Dans une autre partie de son article, Noam Chomsky a évoqué le précédent des interventions de l'Occident dans les affaires intérieures de l'Iran, surtout le coup d'Etat fomenté par les Etats-Unis et la Grande Bretagne contre le gouvernement légal de Mohammad Mossadegh, en 1953, et leur soutien tous azimuts au régime de Saddam Hussein, de 1980 à 1988 : "Les Iraniens, écrit-il, n'ont jamais oublié l'hostilité des puissances occidentales." Chomsky écrit qu'en mai 2003, le gouvernement réformateur de Seyyed Mohammad Khatami avait proposé un mécanisme diplomatique à la Maison Blanche pour résoudre les problèmes entre les deux pays afin de normaliser les relations Téhéran-Washington, mais le gouvernement de George W. Bush a rejeté ce plan. Quant aux entraves mises par les Etats-Unis au processus des négociations nucléaires, Noam Chomsky écrit : "Un an plus tard, en 2004, L'Iran et l'Union européenne se sont mis d'accord sur la suspension provisoire de l'enrichissement d'uranium en Iran, en échange des garanties concrètes de la part des Occidentaux en matière de sécurité, d'autant plus que les Etats-Unis et le régime sioniste menaçaient Téhéran d'intervention militaire. Mais sous les pressions des Américains, l'Union européenne est revenue sur ses positions, et l'Iran a repris l'enrichissement d'uranium."
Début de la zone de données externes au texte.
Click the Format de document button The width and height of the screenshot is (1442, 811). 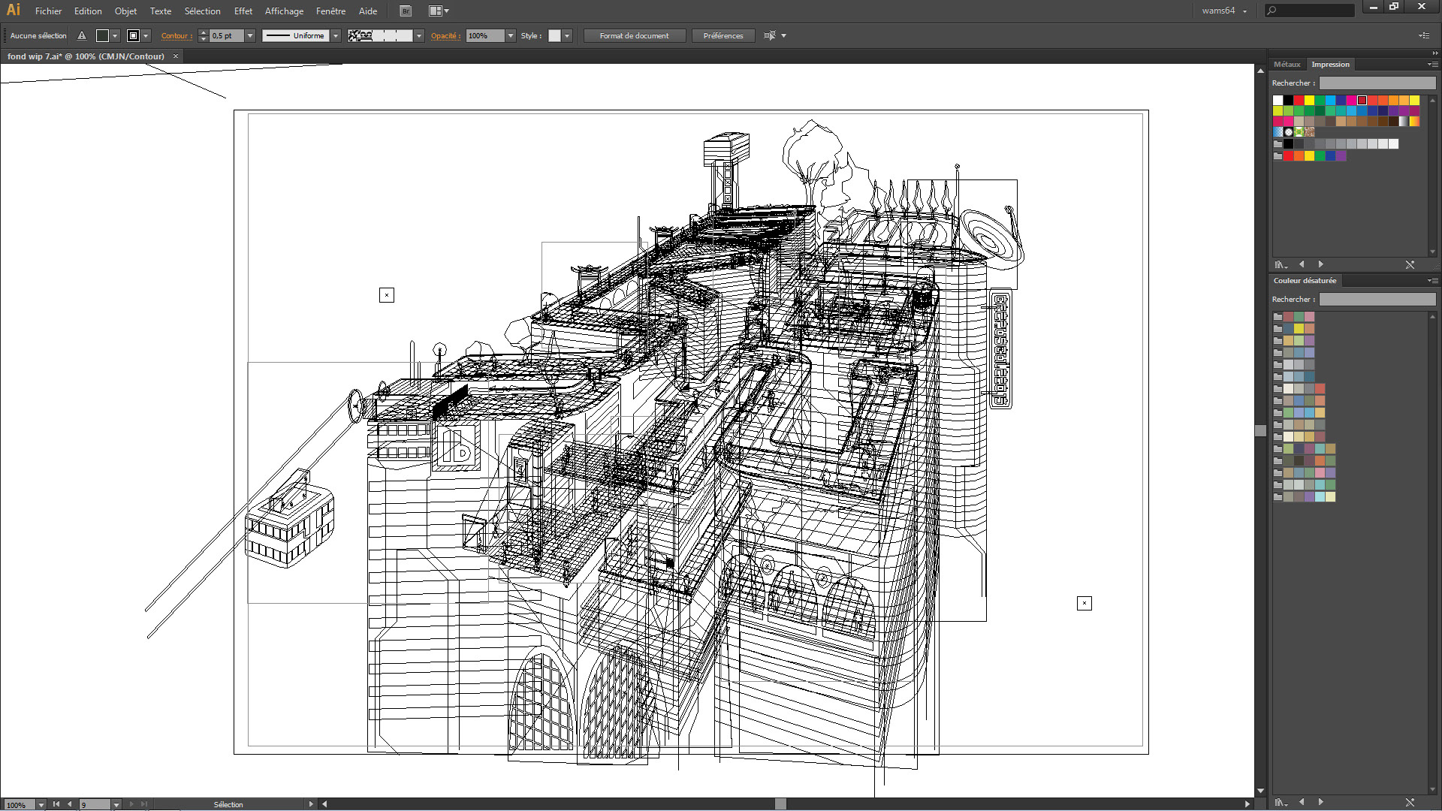coord(634,35)
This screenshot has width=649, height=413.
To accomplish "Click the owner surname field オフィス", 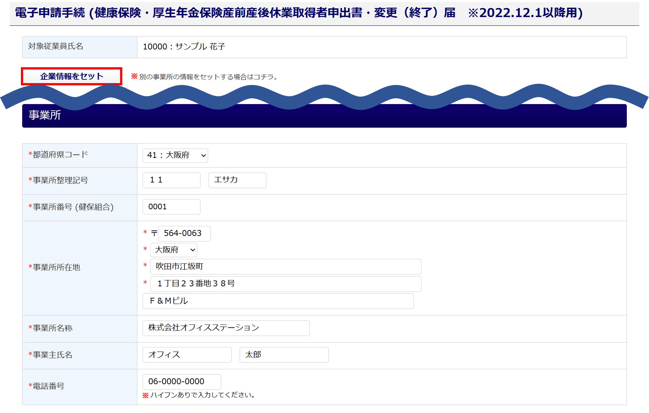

Chomsky analyste ensuite les activités de l'Agence internationale de l'Energie atomique (AIEA), et il évoque que le Directeur général de l'AIEA, Mohammad El-Baradeï avait proposé en 2003, pour la première fois, un plan pour l'application totale d'une résolution de l'Organisation des nations Unies, ratifiée en 1993, pour l'interdiction de la production des matières fissibles. Selon ce plan, la production de toutes les matières nucléaires doit s'effectuer sous par supervision internationale. Chomsky écrit : "Seul un pays a accepté cette proposition : c'est l'Iran. Le Secrétaire du conseil suprême de la sécurité nationale iranienne, Ali Laridjani a l'annoncé lors d'une conférence de presse, tandis que Bush a rejeté cette proposition."

Plus loin, Noam Chomsky a écrit : "La commission de désarmement de l'ONU a ratifié en novembre 2004 l'interdiction de la production des matières fissibles avec 147 voix pour, et seul les Etats-Unis ont voté contre cette décision."

Enfin Chomsky propose un mécanisme à trois étapes pour résoudre les différends autour du dossier nucléaire iranien. Dans une première étape, Chomsky propose la fin des menaces proférées par les Etats-Unis et Israël à l'encontre de la RII. En second lieu, il propose l'application des résolutions onusiennes sur l'interdiction de la production des matières fissibles, et enfin, en dernier lieu, Chomsky insiste sur la nécessité de l'application totale de l'article 3 du Traité de non-prolifération nucléaire, portant sur la coopération de tous les pays membres dans le cadre de la dénucléarisation.

Selon Noam Chomsky, ce mécanisme pourrait calmer les tensions autour du dossier nucléaire iranien. Il donne raison au Directeur général de l'AIEA qui a déclaré explicitement qu'il n'y a aucune solution militaire pour la crise actuelle. D'après lui, seul le dialogue pourrait résoudre les problèmes.